5-azacytidine, a chemotherapeutic drug, induces TRAIL-mediated apoptosis in mouse thymocytes in vivo.

5-azacytidine (5AzC) is a cytidine analogue with two main effects on cellular conditions; DNA damage, resulting in apoptosis, and DNA hypomethylation, restoring normal growth control and differentiation. However, the molecular mechanism of 5AzC-induced apoptosis is not fully understood. The aim of the present study is to clarify this mechanism in mouse thymocytes in vivo.

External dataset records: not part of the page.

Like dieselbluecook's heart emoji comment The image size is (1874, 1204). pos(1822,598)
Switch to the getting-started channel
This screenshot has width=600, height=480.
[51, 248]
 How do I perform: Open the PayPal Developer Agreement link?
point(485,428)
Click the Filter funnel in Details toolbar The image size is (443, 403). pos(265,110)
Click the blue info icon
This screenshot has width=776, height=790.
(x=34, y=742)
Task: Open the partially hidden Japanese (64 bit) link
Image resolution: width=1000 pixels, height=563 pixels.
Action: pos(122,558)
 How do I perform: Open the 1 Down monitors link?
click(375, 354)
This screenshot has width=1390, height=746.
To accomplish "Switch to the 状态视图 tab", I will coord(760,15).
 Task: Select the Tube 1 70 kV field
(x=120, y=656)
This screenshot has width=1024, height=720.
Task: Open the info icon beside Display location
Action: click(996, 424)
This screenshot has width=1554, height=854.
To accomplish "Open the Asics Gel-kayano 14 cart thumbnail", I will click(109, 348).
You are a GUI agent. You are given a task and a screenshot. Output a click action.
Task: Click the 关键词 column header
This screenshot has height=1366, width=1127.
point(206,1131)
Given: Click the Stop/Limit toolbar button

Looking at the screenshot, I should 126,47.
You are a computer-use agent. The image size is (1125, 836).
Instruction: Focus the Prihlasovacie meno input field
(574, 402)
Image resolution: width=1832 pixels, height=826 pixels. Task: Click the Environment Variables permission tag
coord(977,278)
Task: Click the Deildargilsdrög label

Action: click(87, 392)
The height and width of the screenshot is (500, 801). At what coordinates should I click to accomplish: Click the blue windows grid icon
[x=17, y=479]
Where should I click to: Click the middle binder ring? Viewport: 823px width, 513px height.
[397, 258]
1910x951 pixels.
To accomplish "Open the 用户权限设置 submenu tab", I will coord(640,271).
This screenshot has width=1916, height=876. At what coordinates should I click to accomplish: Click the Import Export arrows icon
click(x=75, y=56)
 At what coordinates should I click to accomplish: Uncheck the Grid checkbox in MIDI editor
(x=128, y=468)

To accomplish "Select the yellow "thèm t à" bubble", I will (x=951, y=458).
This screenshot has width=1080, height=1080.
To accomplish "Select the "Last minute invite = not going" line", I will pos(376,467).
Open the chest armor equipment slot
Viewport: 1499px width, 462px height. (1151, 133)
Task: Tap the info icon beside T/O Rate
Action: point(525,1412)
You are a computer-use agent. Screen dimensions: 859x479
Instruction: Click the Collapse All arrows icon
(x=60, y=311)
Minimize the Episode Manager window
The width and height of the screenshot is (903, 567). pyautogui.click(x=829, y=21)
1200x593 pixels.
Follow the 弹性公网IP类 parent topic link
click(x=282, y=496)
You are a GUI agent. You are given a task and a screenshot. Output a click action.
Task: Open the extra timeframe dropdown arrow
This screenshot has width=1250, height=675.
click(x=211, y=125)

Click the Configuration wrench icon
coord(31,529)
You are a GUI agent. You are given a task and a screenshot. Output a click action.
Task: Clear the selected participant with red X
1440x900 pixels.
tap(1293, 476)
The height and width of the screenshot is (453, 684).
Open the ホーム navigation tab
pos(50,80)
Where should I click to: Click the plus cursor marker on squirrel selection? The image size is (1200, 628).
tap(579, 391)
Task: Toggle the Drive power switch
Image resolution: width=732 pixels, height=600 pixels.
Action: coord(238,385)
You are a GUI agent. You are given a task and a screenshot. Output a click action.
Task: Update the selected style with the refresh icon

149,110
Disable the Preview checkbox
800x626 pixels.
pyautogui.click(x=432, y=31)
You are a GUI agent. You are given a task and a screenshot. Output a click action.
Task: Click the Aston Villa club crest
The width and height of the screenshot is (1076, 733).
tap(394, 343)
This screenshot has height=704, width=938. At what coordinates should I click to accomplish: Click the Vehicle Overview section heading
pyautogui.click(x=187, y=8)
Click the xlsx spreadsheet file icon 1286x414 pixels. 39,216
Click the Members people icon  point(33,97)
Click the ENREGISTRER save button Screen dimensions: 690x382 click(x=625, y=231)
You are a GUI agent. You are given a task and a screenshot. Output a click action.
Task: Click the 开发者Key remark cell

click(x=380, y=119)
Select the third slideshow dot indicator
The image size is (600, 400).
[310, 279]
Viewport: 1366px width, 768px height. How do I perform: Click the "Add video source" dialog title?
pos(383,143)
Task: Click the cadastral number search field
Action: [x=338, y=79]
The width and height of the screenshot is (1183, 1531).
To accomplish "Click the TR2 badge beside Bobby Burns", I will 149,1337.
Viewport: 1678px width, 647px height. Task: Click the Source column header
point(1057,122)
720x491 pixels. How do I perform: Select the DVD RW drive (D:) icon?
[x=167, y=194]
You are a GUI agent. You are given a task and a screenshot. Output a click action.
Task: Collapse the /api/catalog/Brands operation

Ten-week-old, male C57BL/6J mice were injected with 5AzC (100 mg/kg) intraperitoneally, and thymuses were examined for apoptotic changes. In the 5AzC-treated thymus, increases of TUNEL-positive thymocytes and cleaved caspase-3 protein, both biochemical features of apoptosis, were detected. 5AzC-induced apoptosis was observed even in the thymuses of mice deficient in p53, a critical factor in the intrinsic apoptotic pathway, and mice with mutated Fas, a death receptor. Furthermore, levels of p53 and Fas proteins were unchanged in the thymus following 5AzC-treatment in wild-type mice. In the 5AzC-treated thymus, the level of cleaved caspase-8 protein, an initiator of the extrinsic apoptotic pathway, increased with the cleavage of its target protein, Bid. Moreover, the level of TRAIL protein, which induces apoptosis through the cleavage of caspase-8, robustly increased in the thymus treated with 5AzC. In conclusion, the 5AzC-induced apoptosis of thymocytes in vivo is implemented through the extrinsic pathway with the activation of TRAIL.